Wisconsin law directs the court to “take into consideration the opinions of the alleged incompetent and of the members of the family” in deciding who should be appointed as guardian. “However,” according to Wisconsin law, “the best interests of the proposed incompetent shall control in making the determination when the opinions of the family are in conflict with the clearly appropriate decision.”
Before appointing Legal Guardianship Services as Esther’s guardian, the trial judge had decided that her best interests required appointment of a non-family member. LGS had already been appointed conservator of Esther’s estate, apparently without objection from Patricia or the family.
The court’s decision was partly based on a history of conflicts between Esther’s daughter and the nursing home where she had been placed, and the court expressed concern that Patricia might seek to move her mother to a new nursing home out of the area. To make sure she stayed in the community where she grew up, ruled the judge, it was necessary to appoint an independent guardian.
All of Esther’s children agreed that Patricia should serve as guardian. Patricia herself noted that there was no proposal to move her mother from the nursing home, and that the court could limit her authority if that seemed necessary to ensure she stayed in the community.
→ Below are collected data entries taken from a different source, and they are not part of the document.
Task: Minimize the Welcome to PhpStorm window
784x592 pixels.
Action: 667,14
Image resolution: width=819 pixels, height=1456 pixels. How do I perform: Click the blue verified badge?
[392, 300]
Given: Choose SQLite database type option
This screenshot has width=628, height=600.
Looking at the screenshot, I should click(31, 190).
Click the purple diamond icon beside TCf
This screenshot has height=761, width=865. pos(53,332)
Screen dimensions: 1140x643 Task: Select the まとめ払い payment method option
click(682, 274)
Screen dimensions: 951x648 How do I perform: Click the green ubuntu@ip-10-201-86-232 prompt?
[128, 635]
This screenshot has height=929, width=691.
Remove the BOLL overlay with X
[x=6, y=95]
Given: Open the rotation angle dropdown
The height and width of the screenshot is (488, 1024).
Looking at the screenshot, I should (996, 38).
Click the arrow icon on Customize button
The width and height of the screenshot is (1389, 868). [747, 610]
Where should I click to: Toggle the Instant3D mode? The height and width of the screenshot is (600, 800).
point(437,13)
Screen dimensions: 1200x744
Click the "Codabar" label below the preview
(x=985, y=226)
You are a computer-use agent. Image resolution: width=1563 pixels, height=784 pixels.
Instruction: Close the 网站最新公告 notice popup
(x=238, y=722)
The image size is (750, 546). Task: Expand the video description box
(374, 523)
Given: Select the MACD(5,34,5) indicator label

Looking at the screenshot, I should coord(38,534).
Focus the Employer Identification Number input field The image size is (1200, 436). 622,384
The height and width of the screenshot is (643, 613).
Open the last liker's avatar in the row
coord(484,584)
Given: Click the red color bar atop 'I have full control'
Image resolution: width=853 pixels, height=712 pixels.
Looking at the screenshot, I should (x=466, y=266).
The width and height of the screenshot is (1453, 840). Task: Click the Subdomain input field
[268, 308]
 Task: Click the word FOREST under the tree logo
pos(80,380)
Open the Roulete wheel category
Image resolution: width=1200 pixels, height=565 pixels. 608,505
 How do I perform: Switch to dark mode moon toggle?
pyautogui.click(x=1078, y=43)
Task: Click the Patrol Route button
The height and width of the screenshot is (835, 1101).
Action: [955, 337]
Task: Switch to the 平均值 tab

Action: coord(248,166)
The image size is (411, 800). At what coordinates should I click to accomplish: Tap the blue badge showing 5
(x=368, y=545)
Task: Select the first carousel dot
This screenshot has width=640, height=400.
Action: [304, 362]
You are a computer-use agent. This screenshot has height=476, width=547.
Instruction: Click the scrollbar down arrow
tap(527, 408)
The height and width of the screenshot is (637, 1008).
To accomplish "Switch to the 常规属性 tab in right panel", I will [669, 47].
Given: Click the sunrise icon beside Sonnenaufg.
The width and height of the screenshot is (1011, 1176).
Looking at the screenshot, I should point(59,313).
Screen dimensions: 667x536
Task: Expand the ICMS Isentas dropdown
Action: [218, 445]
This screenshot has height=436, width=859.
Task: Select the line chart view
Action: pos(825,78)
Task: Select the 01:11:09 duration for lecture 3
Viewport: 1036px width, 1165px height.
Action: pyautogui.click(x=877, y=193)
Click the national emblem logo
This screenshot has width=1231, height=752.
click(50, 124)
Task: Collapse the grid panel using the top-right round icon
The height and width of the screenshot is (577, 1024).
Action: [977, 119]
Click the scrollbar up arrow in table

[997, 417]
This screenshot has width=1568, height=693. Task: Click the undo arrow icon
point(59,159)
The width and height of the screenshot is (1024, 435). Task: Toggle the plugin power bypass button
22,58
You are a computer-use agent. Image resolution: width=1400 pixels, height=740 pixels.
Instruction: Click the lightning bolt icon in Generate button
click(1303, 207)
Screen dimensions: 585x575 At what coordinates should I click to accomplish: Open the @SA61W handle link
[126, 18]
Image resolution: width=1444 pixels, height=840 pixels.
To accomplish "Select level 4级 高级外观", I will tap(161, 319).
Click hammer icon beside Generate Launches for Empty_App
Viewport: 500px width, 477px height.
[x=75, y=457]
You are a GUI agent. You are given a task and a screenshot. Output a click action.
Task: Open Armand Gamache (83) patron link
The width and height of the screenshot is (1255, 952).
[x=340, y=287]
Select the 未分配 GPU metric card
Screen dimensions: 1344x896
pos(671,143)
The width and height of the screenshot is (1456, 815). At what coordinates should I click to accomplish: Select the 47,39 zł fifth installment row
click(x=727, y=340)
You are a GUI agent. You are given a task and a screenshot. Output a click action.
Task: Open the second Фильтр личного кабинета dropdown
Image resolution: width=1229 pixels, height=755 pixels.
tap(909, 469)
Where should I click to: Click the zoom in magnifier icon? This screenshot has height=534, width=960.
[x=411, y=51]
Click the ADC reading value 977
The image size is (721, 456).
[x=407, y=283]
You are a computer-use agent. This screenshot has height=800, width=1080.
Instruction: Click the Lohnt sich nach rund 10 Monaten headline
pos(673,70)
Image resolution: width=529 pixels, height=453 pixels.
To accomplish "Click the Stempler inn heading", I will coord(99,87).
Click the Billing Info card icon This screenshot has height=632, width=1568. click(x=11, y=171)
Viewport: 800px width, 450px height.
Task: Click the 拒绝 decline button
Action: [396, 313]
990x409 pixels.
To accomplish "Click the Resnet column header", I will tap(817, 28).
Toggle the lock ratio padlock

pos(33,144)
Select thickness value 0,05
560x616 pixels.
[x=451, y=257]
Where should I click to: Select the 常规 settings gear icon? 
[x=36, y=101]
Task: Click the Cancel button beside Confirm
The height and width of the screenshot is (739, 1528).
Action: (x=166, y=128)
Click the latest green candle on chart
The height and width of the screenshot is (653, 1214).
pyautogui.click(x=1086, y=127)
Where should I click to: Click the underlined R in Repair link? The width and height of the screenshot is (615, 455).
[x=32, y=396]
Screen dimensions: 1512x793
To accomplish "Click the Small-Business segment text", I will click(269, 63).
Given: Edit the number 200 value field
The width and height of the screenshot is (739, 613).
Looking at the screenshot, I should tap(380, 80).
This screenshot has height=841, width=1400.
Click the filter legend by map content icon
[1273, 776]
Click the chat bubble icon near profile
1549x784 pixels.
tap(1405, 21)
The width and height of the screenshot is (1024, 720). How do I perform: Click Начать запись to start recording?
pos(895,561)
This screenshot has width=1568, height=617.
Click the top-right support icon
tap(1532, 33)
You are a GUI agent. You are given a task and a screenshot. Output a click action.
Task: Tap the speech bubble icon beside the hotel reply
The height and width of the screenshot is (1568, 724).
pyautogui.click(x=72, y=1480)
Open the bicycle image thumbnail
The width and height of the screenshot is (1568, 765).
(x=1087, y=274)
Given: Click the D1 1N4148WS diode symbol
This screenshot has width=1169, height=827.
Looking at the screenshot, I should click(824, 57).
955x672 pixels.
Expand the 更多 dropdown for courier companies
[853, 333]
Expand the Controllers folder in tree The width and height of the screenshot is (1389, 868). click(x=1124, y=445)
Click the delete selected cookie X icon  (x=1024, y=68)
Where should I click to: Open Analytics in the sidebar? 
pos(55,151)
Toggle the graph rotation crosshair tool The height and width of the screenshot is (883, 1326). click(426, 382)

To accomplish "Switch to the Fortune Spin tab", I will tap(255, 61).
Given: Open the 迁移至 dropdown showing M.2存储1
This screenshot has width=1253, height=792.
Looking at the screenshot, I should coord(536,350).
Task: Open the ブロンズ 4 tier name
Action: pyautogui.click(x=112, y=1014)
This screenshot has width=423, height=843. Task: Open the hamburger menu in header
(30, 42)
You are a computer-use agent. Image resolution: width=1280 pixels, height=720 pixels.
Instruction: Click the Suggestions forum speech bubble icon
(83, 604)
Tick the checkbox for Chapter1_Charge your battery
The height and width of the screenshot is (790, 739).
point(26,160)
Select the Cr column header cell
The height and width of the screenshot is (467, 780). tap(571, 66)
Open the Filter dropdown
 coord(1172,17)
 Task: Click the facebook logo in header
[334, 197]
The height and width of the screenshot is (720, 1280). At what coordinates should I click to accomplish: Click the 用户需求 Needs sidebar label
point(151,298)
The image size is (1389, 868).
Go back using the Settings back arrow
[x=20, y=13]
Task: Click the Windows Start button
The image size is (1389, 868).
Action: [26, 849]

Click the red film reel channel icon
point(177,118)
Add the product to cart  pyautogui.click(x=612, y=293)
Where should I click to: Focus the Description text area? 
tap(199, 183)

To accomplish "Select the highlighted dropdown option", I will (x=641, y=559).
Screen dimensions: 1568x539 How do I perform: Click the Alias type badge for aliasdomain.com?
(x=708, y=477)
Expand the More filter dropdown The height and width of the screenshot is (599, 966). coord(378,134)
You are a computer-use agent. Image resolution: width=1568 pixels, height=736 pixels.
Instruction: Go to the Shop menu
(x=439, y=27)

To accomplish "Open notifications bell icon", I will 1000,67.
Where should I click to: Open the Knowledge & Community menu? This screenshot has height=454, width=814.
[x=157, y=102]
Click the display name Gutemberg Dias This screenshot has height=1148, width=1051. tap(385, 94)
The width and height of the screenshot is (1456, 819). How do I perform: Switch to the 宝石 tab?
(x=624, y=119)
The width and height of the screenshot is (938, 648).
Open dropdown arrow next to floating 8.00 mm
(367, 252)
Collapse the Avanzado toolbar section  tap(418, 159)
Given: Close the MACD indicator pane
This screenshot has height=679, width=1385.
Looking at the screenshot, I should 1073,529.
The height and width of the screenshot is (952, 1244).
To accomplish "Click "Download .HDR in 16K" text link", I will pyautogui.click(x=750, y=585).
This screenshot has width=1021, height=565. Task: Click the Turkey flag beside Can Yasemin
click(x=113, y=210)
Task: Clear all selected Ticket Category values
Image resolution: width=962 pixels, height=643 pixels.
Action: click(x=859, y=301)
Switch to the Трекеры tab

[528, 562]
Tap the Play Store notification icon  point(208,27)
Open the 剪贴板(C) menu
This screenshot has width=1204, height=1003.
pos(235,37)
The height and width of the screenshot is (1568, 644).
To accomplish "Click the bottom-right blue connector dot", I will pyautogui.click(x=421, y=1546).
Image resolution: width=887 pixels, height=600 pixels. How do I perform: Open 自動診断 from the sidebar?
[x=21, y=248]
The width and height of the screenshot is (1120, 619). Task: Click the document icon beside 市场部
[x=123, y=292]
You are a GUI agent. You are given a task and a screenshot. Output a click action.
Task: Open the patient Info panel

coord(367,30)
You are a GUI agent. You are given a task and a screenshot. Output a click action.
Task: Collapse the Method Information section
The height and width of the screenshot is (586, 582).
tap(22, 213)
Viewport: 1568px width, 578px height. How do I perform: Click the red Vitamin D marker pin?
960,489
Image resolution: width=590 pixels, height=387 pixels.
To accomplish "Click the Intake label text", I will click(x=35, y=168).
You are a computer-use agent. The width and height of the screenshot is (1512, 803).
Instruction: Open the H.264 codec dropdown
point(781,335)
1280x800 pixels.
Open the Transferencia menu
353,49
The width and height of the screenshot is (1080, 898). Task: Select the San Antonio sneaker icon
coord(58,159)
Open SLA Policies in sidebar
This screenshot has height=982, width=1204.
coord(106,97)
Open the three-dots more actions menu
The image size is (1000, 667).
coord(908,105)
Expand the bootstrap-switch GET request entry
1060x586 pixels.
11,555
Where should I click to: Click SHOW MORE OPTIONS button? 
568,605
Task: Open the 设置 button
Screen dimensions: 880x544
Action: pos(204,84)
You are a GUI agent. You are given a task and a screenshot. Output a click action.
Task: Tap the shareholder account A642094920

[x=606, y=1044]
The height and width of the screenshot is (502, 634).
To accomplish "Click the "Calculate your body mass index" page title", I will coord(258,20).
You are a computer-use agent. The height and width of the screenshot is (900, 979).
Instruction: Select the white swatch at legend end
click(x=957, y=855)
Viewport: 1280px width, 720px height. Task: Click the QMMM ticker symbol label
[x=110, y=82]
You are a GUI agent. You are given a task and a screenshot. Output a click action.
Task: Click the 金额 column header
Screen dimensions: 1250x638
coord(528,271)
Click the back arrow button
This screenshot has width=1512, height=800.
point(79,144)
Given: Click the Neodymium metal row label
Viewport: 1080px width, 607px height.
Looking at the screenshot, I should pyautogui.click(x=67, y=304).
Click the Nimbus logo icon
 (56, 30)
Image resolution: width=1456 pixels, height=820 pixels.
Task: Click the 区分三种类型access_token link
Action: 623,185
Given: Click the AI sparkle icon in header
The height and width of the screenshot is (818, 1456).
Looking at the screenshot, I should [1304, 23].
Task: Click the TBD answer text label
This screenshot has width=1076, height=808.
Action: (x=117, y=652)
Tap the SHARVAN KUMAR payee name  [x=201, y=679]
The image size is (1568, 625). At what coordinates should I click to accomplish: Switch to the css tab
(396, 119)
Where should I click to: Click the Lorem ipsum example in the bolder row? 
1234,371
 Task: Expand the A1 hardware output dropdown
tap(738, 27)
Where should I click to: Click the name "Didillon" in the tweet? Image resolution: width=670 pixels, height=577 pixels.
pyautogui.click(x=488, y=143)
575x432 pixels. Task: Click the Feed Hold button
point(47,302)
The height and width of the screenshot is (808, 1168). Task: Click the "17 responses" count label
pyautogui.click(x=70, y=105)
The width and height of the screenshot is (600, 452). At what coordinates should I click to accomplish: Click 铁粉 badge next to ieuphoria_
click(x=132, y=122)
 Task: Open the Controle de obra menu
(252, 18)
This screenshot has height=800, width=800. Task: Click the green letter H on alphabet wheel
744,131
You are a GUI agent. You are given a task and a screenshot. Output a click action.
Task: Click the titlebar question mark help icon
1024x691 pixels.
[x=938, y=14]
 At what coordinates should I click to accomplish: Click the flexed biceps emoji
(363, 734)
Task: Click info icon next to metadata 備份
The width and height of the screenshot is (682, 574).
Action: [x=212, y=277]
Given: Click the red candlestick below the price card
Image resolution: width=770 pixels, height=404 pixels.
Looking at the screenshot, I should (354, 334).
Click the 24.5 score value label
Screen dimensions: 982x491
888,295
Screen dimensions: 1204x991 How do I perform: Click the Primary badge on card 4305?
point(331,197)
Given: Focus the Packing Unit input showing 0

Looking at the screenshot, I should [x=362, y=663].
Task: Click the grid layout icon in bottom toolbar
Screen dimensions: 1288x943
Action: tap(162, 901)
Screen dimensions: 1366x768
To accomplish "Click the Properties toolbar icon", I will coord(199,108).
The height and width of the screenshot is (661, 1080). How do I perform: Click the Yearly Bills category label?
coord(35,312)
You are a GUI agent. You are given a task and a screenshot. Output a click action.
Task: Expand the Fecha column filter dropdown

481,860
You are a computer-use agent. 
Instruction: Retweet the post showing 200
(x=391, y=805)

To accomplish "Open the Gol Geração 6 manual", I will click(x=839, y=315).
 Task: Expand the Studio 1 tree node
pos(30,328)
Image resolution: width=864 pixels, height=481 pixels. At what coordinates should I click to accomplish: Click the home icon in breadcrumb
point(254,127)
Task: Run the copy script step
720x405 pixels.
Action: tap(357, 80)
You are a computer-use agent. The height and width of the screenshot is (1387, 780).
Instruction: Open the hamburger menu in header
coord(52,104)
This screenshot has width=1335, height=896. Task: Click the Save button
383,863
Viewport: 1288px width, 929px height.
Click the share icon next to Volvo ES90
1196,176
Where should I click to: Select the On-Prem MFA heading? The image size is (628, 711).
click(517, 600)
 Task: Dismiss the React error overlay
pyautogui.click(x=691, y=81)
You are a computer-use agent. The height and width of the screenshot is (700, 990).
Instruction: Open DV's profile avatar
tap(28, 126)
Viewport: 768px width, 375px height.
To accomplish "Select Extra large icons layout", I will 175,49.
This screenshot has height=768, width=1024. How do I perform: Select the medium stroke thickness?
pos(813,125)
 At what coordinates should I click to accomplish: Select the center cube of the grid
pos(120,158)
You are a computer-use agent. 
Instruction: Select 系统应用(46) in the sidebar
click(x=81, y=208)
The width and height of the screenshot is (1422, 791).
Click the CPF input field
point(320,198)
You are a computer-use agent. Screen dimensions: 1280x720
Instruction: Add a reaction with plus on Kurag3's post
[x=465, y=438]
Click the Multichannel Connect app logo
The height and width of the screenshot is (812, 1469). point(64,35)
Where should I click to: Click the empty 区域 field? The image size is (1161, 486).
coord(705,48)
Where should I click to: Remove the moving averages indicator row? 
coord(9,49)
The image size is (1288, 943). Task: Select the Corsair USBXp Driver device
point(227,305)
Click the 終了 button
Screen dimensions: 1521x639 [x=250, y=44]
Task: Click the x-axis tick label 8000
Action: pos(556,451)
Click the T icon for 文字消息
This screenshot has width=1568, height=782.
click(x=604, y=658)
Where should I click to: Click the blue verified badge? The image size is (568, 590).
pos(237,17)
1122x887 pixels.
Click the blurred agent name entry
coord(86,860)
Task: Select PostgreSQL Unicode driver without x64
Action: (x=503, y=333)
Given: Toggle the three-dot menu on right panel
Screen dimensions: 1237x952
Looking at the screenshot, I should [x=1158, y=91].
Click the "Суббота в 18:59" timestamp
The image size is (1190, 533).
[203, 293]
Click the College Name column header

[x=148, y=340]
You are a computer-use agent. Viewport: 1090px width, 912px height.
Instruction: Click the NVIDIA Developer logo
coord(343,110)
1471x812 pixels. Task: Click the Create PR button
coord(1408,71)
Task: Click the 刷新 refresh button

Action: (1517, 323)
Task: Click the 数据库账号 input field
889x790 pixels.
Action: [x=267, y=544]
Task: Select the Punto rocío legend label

The Wisconsin Court of Appeals agreed with Patricia and the family, holding that the mere threat of a conflict between the guardian and the nursing home was not sufficient to prevent appointment of Esther’s daughter. The decision was returned to the lower court, with instructions to consider whether Patricia’s actions had ever actually been contrary to Esther’s best interests; otherwise, the family’s opinion should be given strong consideration. Guardianship of Esther L.K., February 17, 2000.
In a law similar to the Wisconsin statute, Arizona instructs the court to “give preference for the appointment of a family member unless this is contrary to the expressed wishes of the incapacitated person or is not in his best interest as determined by the court.” In practice, this usually means family members will be appointed unless there is specific evidence of previous wrongdoing or inability to act.